Halktan kopuk, halktan uzak, sadece isminde mevcut “halk” ibaresi ile halkçı olunamayacağını bir türlü anlamayan muhalefet ise, her zamanki tavrını sürdürerek anayasa değişikliğine muhalefet ediyor. Çünkü onlar değişim istemiyorlar. Onlar bugünkü statükonun siyasetteki temsilcileri. Halkın siyasete ağırlığını koymasını desteklemiyorlar. Onlar halktan uzak, oligarşiye ve yüksek (!) yargıya yakınlar. Bizlerse değişim istiyoruz. Çünkü artık kadınların erkeklerle eşit bir şekilde eğitim ve çalışma hayatında bulunmasını istiyoruz. İnançlarımıza uygun yaşamak istediğimizde bir engelle karşılaşmak istemiyoruz. Halkın özgür iradesine 10 yılda bir indirilen darbeler son bulsun istiyoruz. Siyasi partilerin sudan sebeplerle kapatılmasını istemiyoruz. Yargının ordudan brifingler almadan adil kararlar aldığı bir ülkede yaşamak istiyoruz.

İşte bu yüzden darbe anayasasından kurtulup sivil bir anayasaya kavuşmak istiyoruz. Ve bu doğrultuda gerçekleştirilen her adımı destekliyoruz..

Tüm bu güzel gelişmelere rağmen Terörle Mücadele Kanunu mağduru çocukların durumu ise hala büyük ve acil bir sorun!

Binlerce çocuk bu kanun çerçevesinde yargılanıyor. Üstelik bu tutuklamalar, sorgulamalar, yargılamalar ve mahkumiyetler yetişkinlerle aynı koşullarda yürütülüyor!

Bu çocuklar hapishanelere konulduklarında pedagojik destek alamamakta ve bir de öğrenimlerini bırakmak zorunda kalmaktadırlar. Bu çocuklar aileleriyle görüşemiyorlar, diğer mahkum çocukların katılabildiği atölye çalışmalarına katılamıyor, ve bazı mahkum çocuklar yetişkinlerle aynı koğuşa konuluyor.

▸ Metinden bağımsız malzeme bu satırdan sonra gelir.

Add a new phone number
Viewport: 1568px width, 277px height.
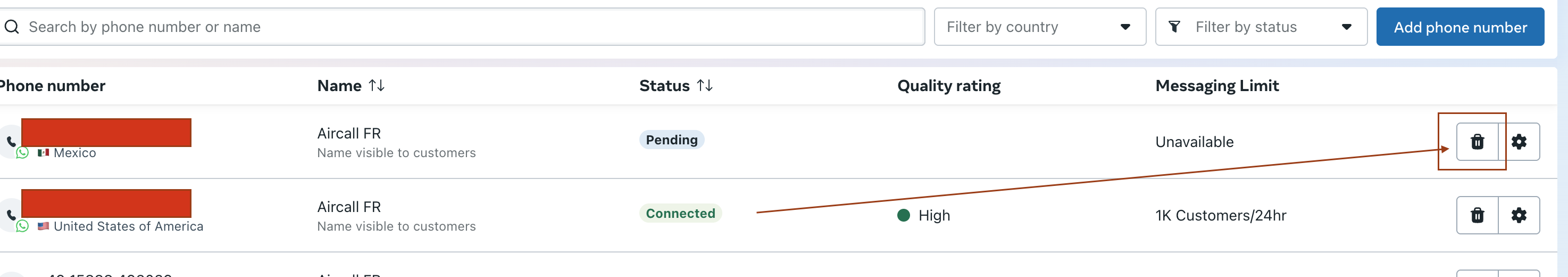pyautogui.click(x=1459, y=27)
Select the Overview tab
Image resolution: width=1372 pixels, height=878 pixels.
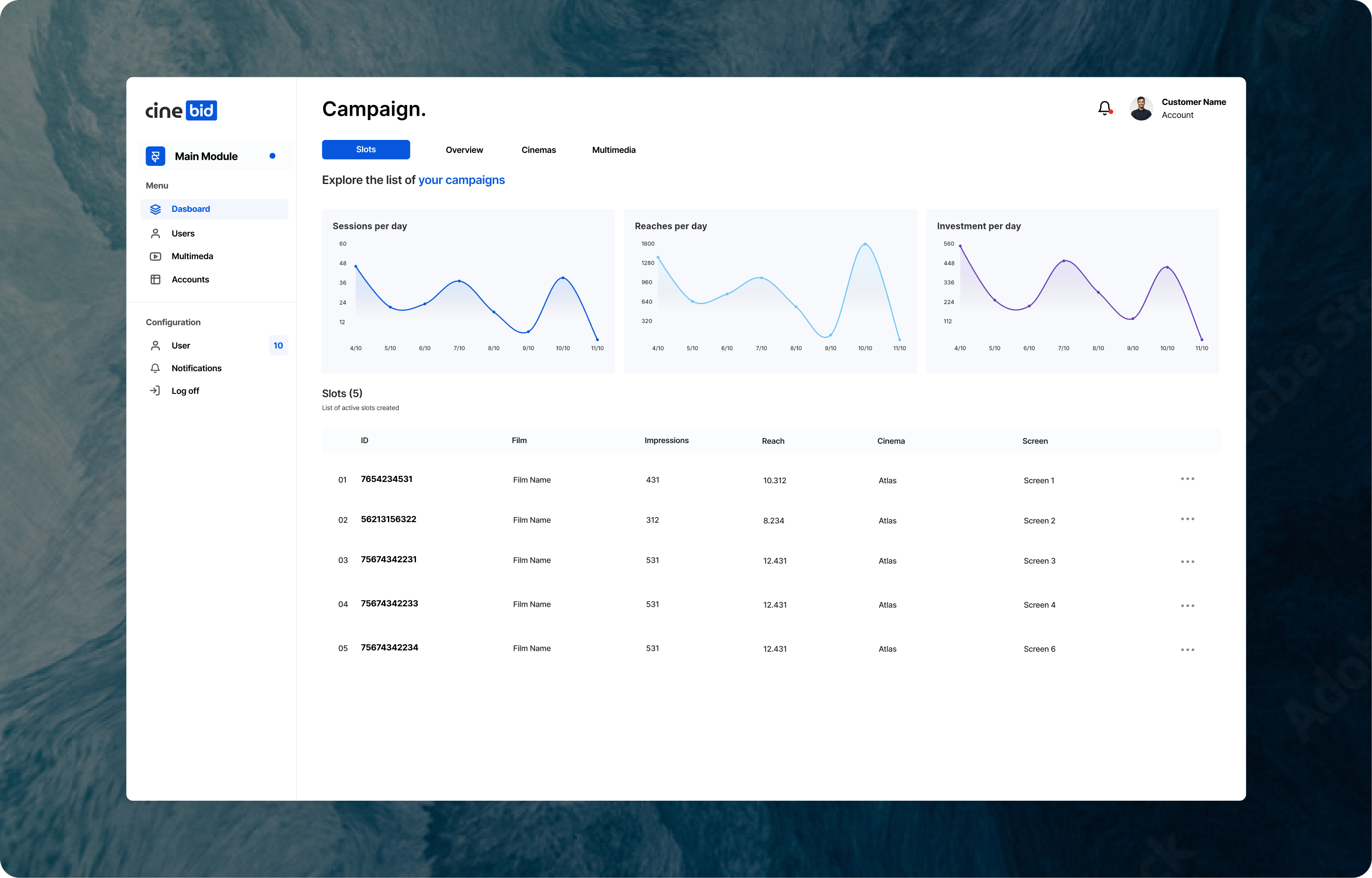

Ne yazık ki kamuoyu bu konuda ciddi duyarlılık göstermiyor. Bu sorunun çözümü şu basit gerçeğin herkes tarafından kabul edilmesinden geçmektedir: çocuk nerede yaşıyorsa, kimin çocuğu olursa çocuktur. Doğu’da da çocuktur, Batı’da da çocuktur. Bu yüzden de; çocuk gibi yaşamak, çocuk gibi muamele görmek hakkıdır! Nitekim, aynı çocuklar, taş attıkları polis abilerinin kendilerine uzattığı futbol toplarını yine çocukça alıp polis abileriyle maç yapabilmektedir. Bu manzara, bize çok şey anlatmalıdır. Çocuklara taş attıran karanlık aydınlatılmalıdır! Çocuklar karanlığa mahkum edilmemelidir!

Üç yılı aşkın bir süredir ambargo altında tutulan Gazze’yi karanlığa mahkum etmemek için denizden bir yardım koridoru açılıyor. Yaklaşık 10 gemi ile yola çıkacak olan vicdan sahibi yüzlerce insan Mayıs ayında Gazze’ye 5000 tonu aşkın yardım malzemesi ulaştıracak. ümmetin tüm yükünü omuzlayan Filistinli kardeşlerimizin yükünü; bir nebze olsun azaltmaya çalışan her vicdan sahibi yüreğe selam olsun!

Direnen ve bize bu çağda direnişi öğreten Filistinli kardeşlerimize selam olsun!